Recent large randomized, controlled trials (BEST [Beta-blocker Evaluation of Survival Trial], CIBIS-II [Cardiac Insufficiency Bisoprolol Trial II], COPERNICUS [Carvedilol Prospective Randomized Cumulative Survival Study], and MERIT-HF [Metoprolol Randomized Intervention Trial in Congestive Heart Failure]) have addressed the usefulness of beta-blockade in the treatment of advanced heart failure. CIBIS-II, COPERNICUS, and MERIT-HF have shown that beta-blocker treatment with bisoprolol, carvedilol, and metoprolol XL, respectively, reduce mortality in advanced heart failure patients, whereas BEST found a statistically nonsignificant trend toward reduced mortality with bucindolol. We conducted a post hoc analysis to determine whether the response to beta-blockade in BEST could be related to differences in the clinical and demographic characteristics of the study populations. We generated a sample from BEST to resemble the patient cohorts studied in CIBIS-II and MERIT-HF to find out whether the response to beta-blocker therapy was similar to that reported in the other trials. These findings are further compared with COPERNICUS, which entered patients with more severe heart failure.


To achieve conformity with the entry criteria for CIBIS-II and MERIT-HF, the BEST study population was adjusted to exclude patients with systolic blood pressure <100 mm Hg, heart rate <60 bpm, and age >80 years (exclusion criteria employed in those trials).
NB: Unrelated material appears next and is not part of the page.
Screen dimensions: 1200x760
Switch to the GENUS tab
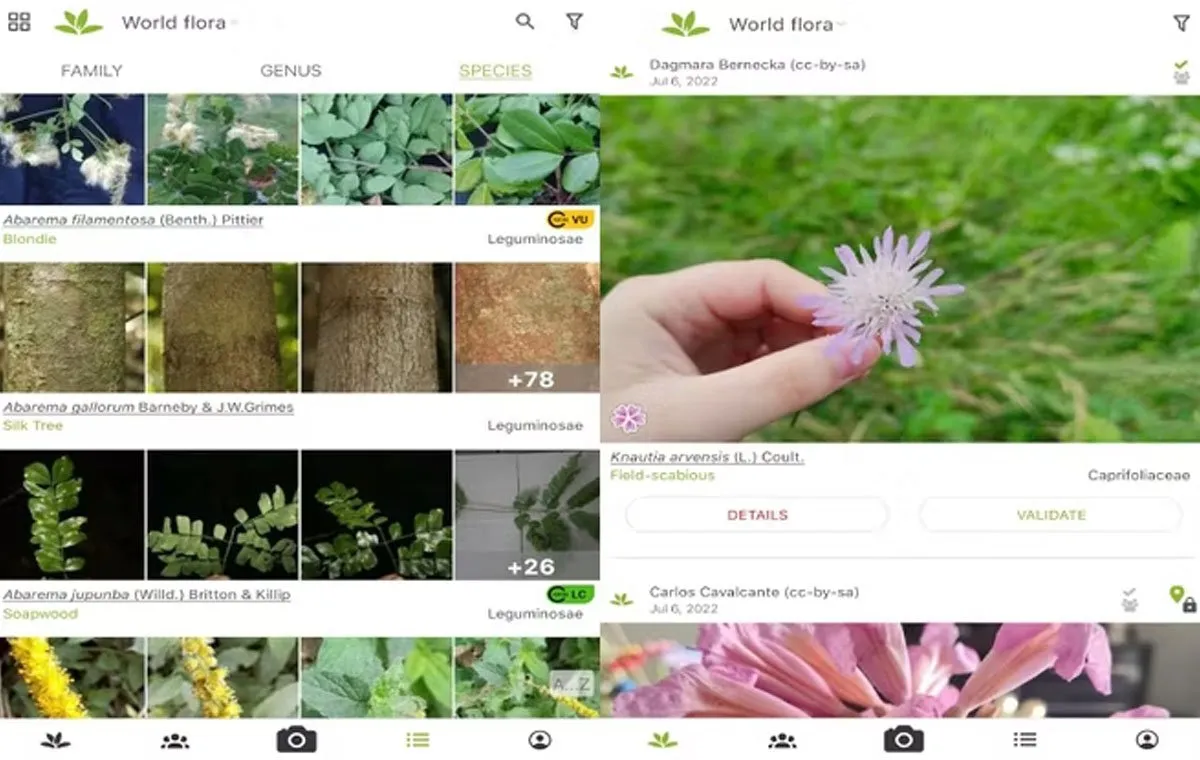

The BEST comparison subgroup (BCG) was further modified to more closely reflect the racial demographics reported for patients enrolled in CIBIS-II and MERIT-HF. The association of beta-blocker therapy with overall survival and survival free of cardiac death, sudden cardiac death, and progressive pump failure in the BCG was assessed.


In the BCG subgroup, bucindolol treatment was associated with significantly lower risk of death from all causes (hazard ratio (HR)=0.77 [95% CI=0.65, 0.92]), cardiovascular death (HR=0.71 [0.58, 0.86]), sudden death (HR=0.77 [0.59, 0.999]), and pump failure death (HR=0.64 [0.45, 0.91]).


Although not excluding the possibility of differences resulting from chance alone or to different properties among beta-blockers, this study suggests the possibility that different heart failure population subgroups may have different responses to beta-blocker therapy.